By itself, Cinebench 2024 is a moderate IPC benchmark with a sizeable instruction and data footprint. Code spills into L2, but the instruction stream is easier to follow than what we saw in games. Decoupled branch predictors can thus keep the frontend fed even in the face of L1i misses. On the data side, Cinebench 2024 spills out of L3 and requires a modest amount of DRAM bandwidth. High scheduler capacity across integer and FP operations help keep more memory operations in flight in the face of DRAM latency. In that sense, Cinebench 2024 can be seen as Cinebench R23 with more emphasis on DRAM performance.
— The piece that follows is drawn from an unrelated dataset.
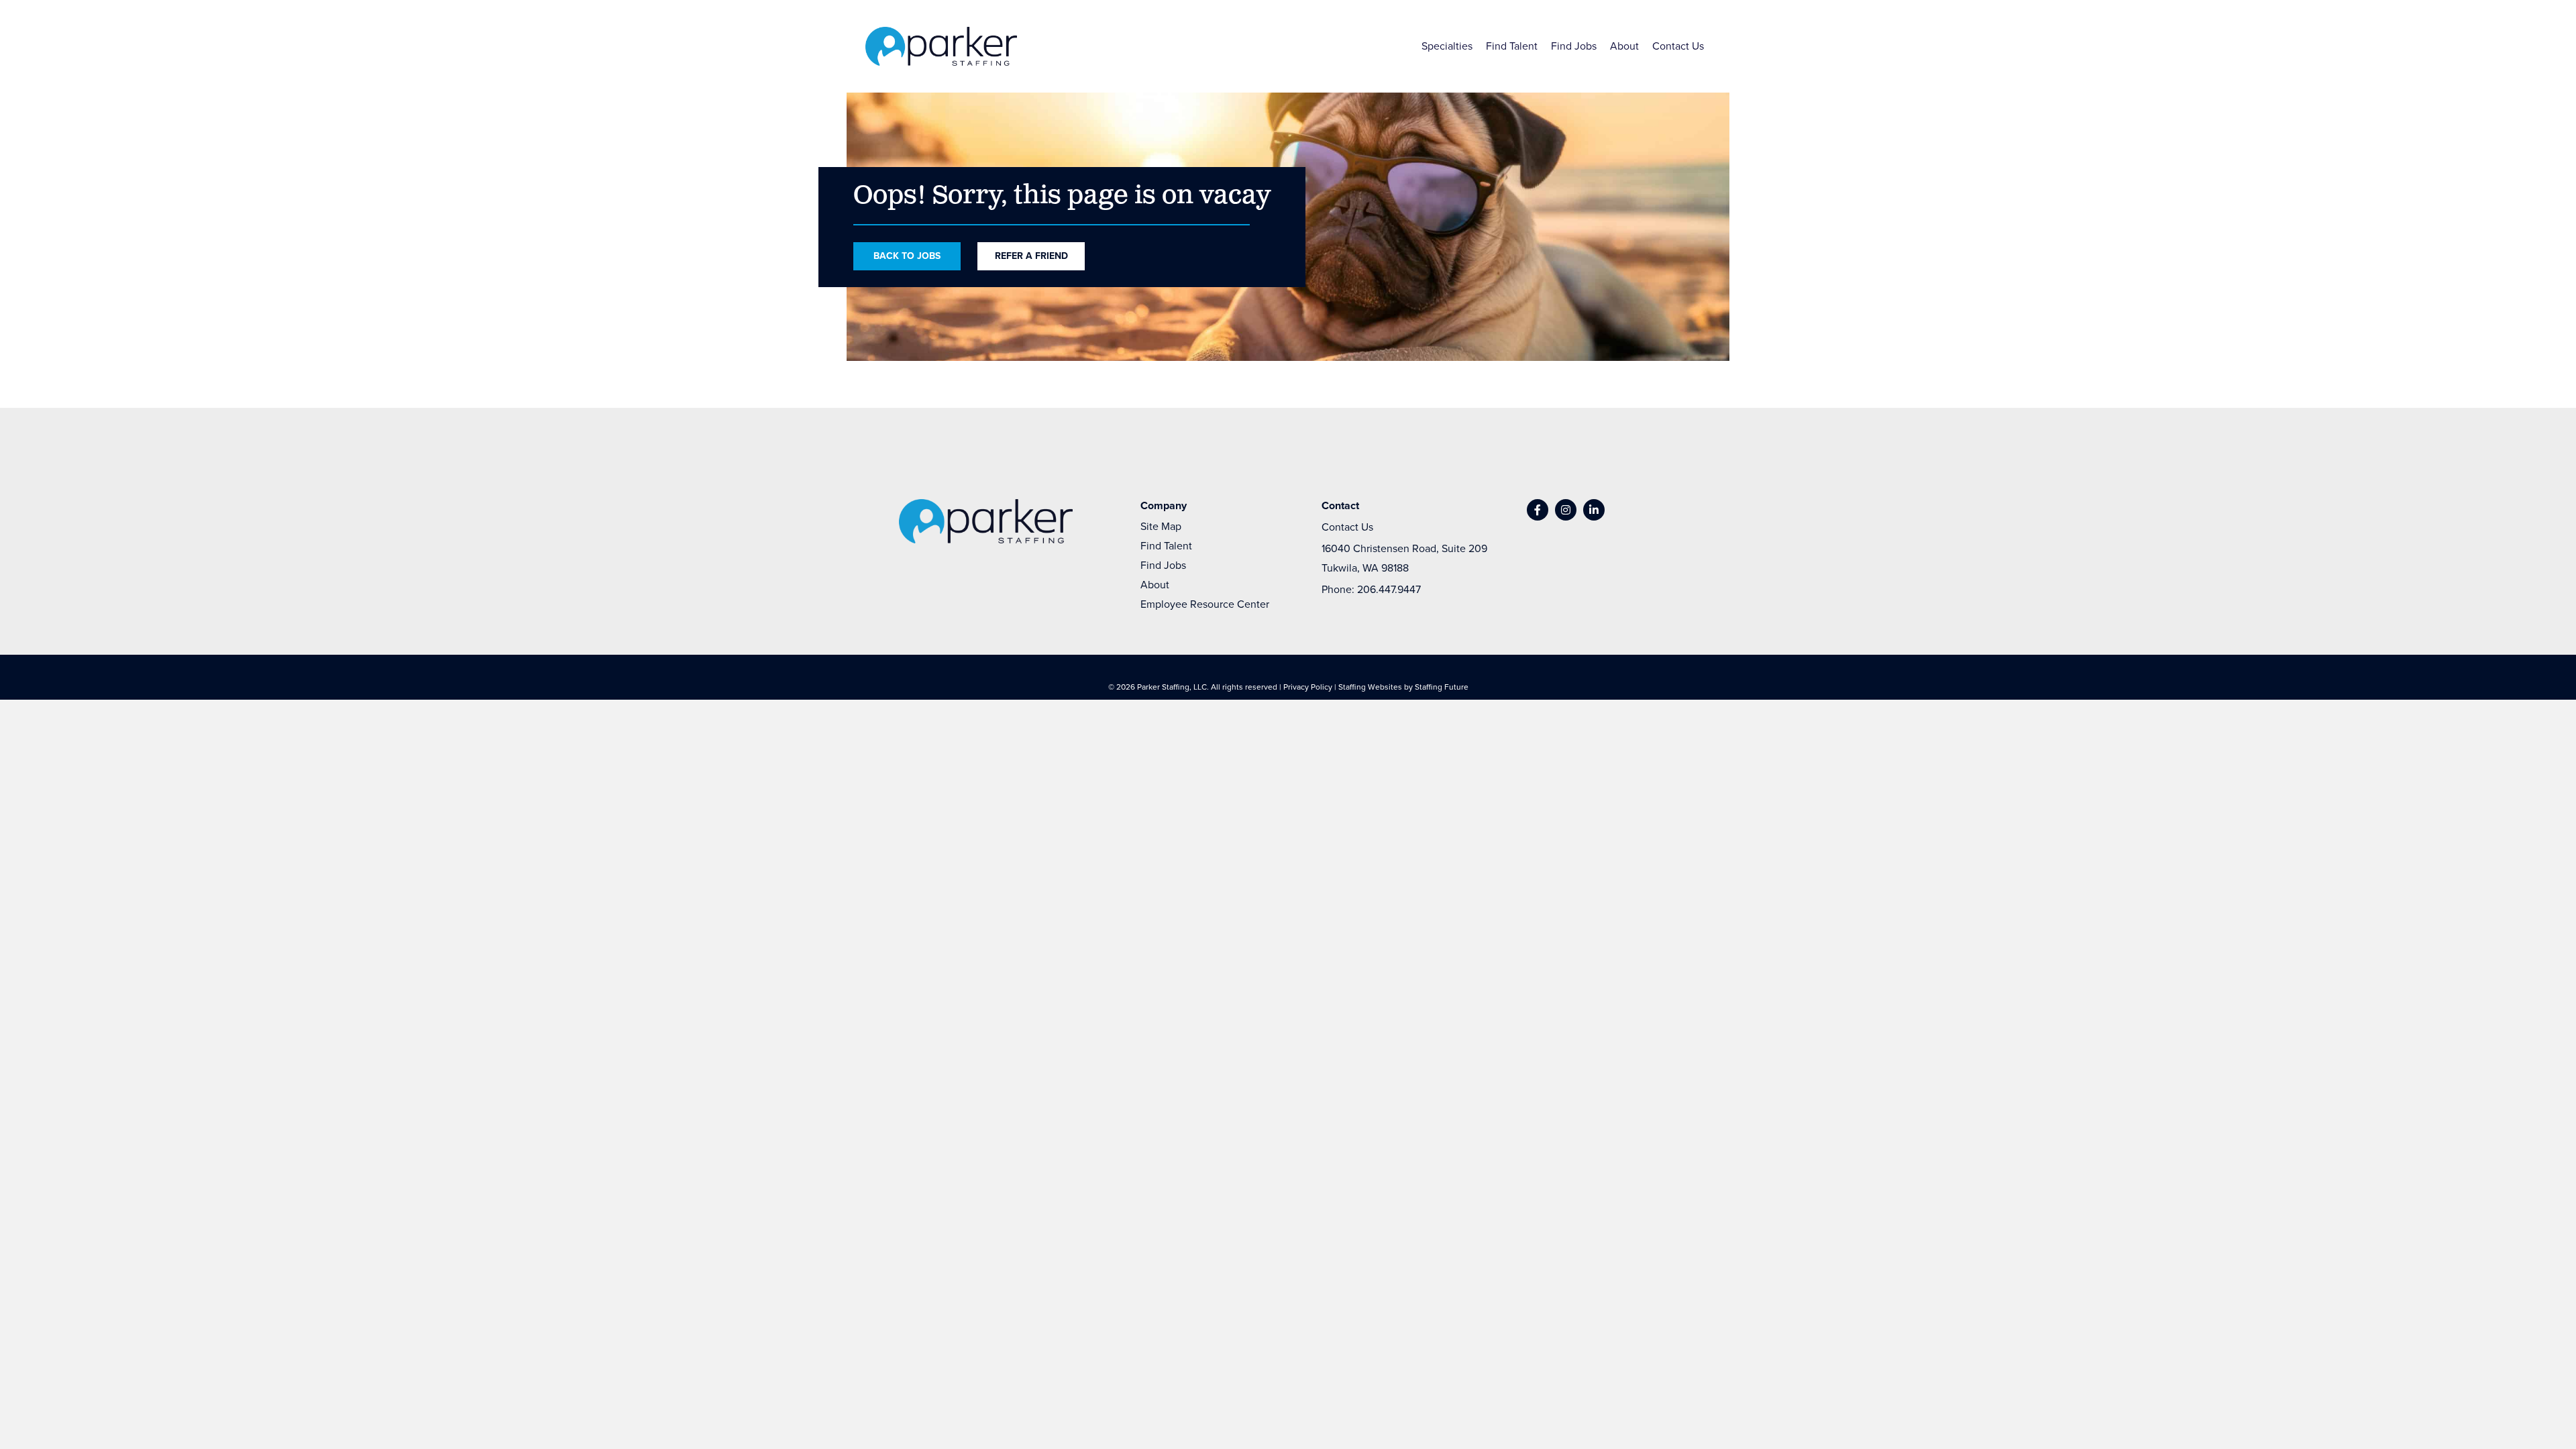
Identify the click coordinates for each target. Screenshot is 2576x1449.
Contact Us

When hitting the execution units, Cinebench 2024 uses scalar and 128-bit packed floating point operations. Wider vector execution units are not useful. Scalar integer performance plays an important role in keeping the FP execution units fed.
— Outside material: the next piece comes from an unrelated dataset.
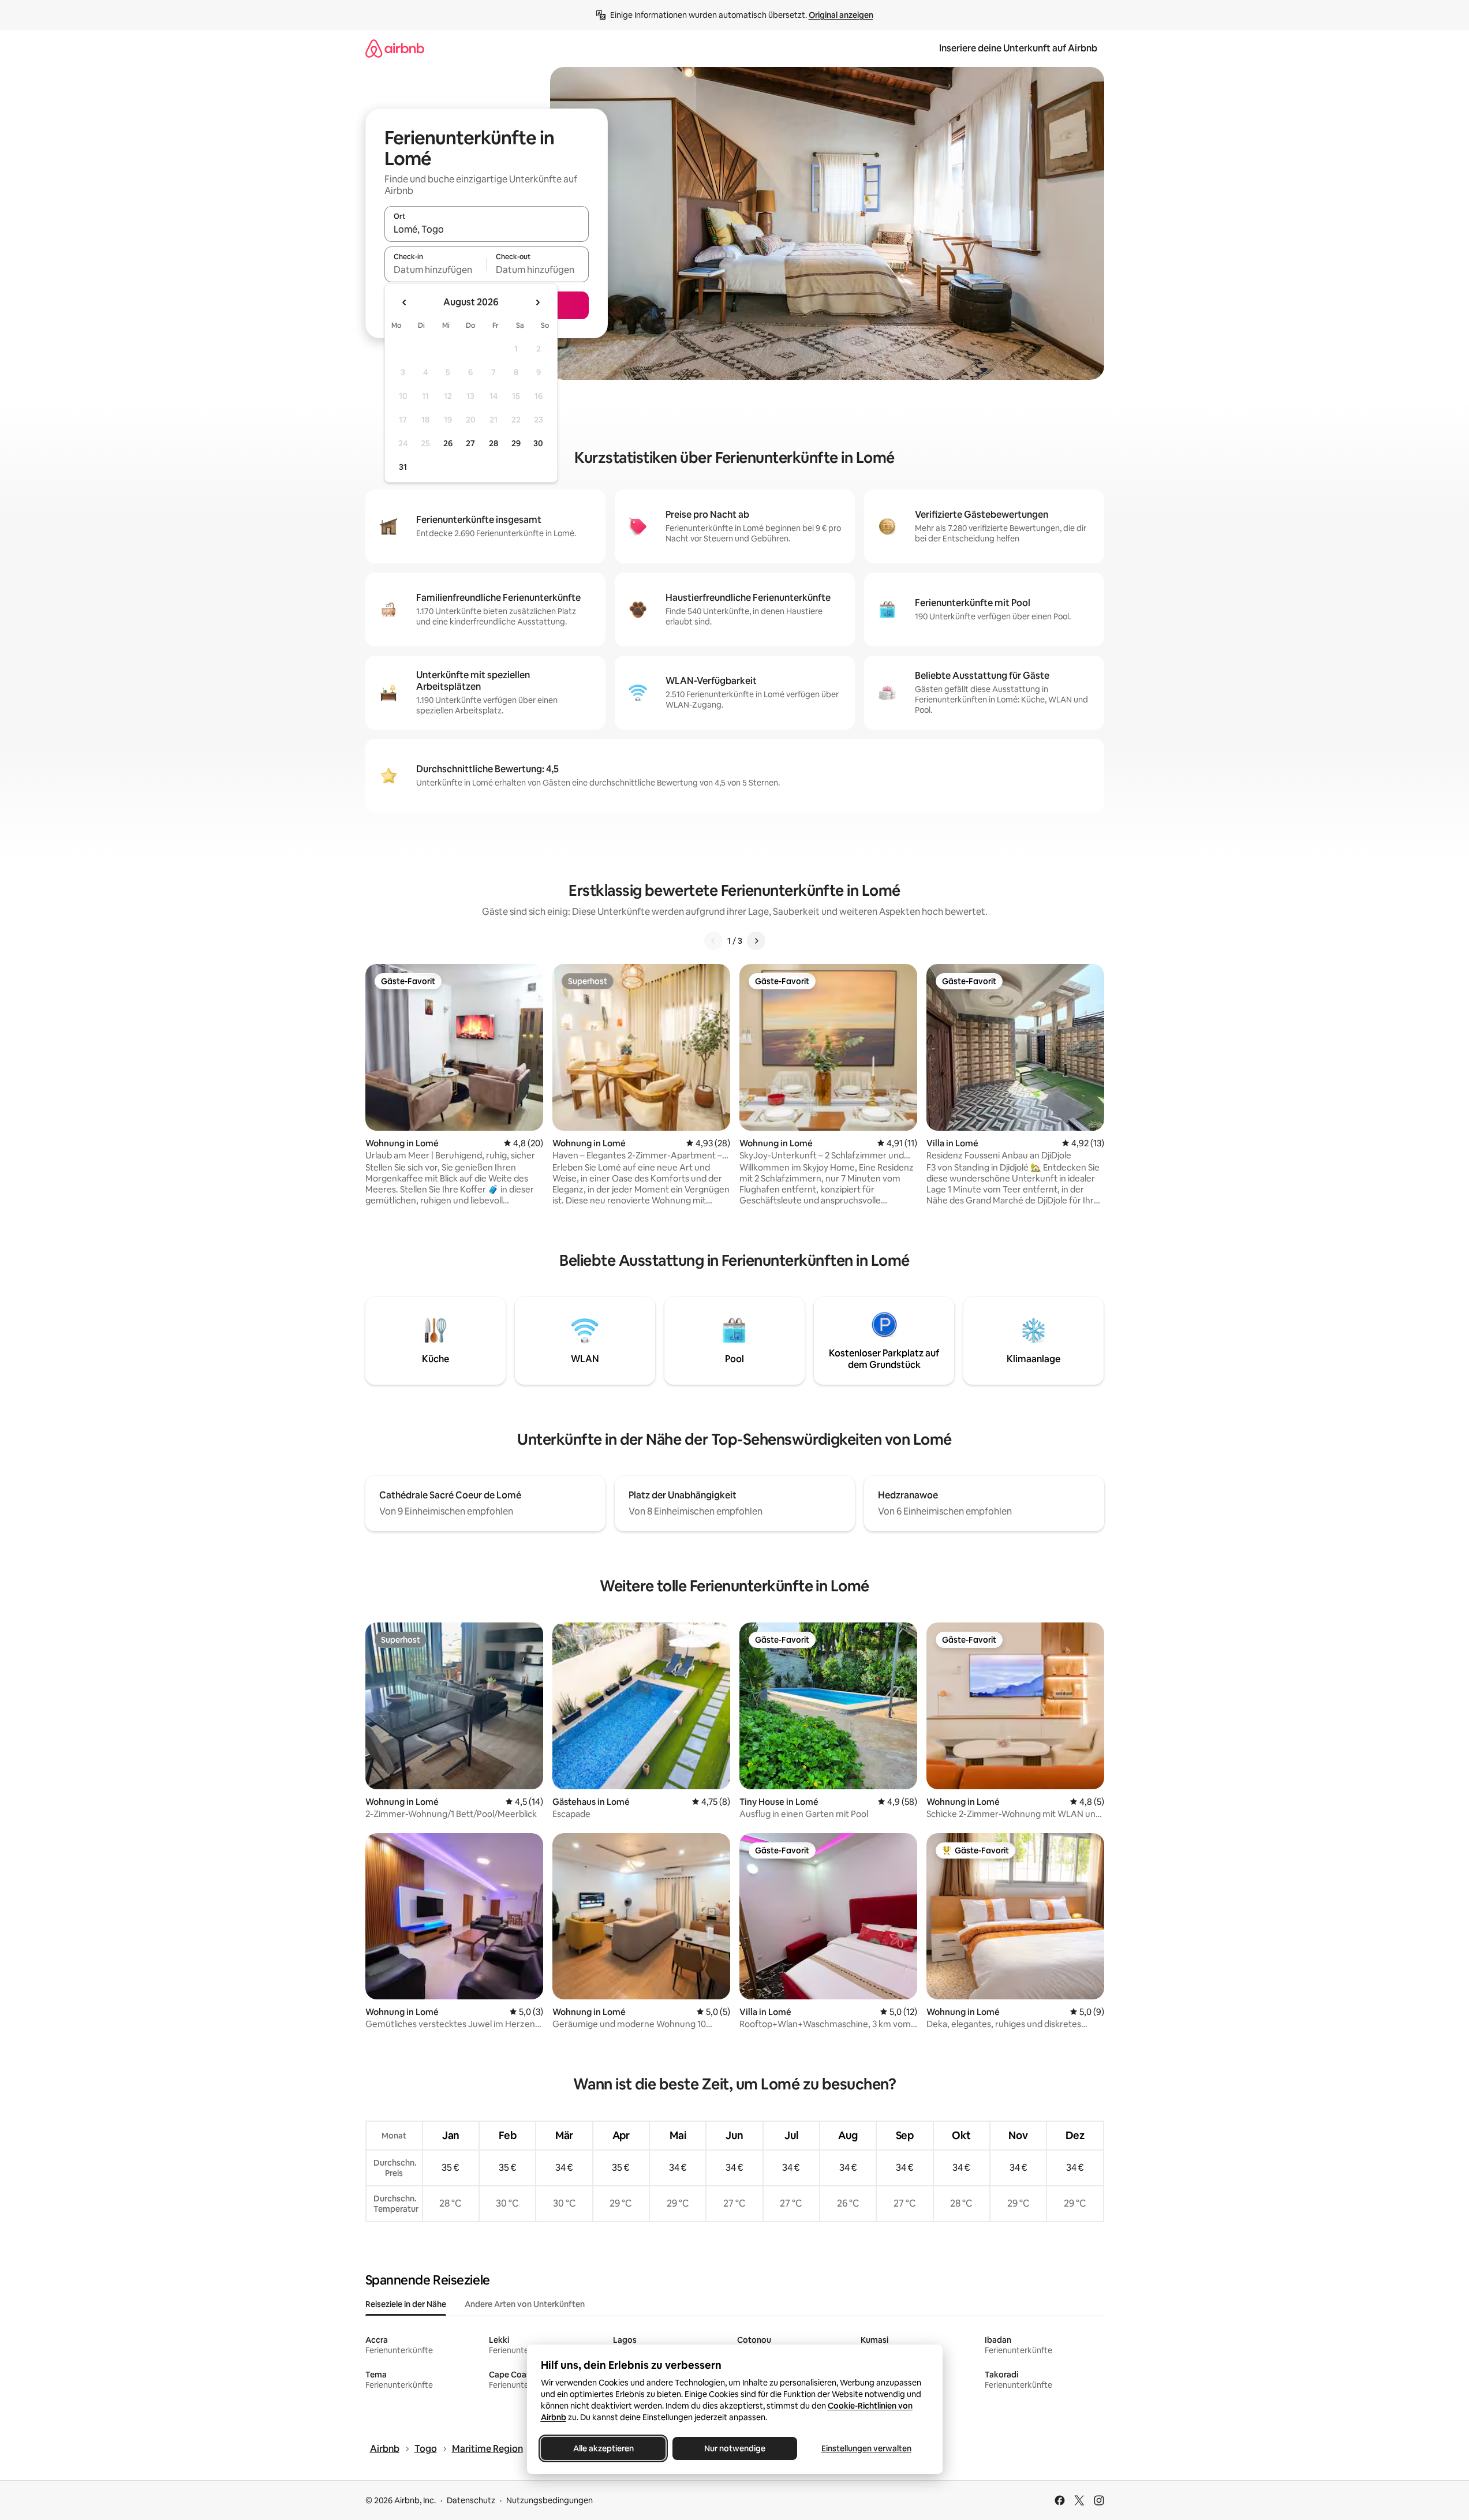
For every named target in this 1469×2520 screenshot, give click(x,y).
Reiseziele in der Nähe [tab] (405, 2304)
In the end, Cinebench 2024 poses decent challenges to the frontend and backend. It has a more realistic instruction footprint than SPEC2017,
which has no subtest with more than 12 L1i MPKI. Maxon has also addressed Cinebench R15 and R23’s small data-side footprint, which could be mostly contained by a 8 MB last level cache. High core count systems could be constrained by memory bandwidth, which happens across a lot of other well-threaded applications. These characteristics make Cinebench a decent benchmark. There’s area for improvement though. It could be a better stress test if it more heavily leverages vector execution. Hopefully the next version of Cinebench is better vectorized.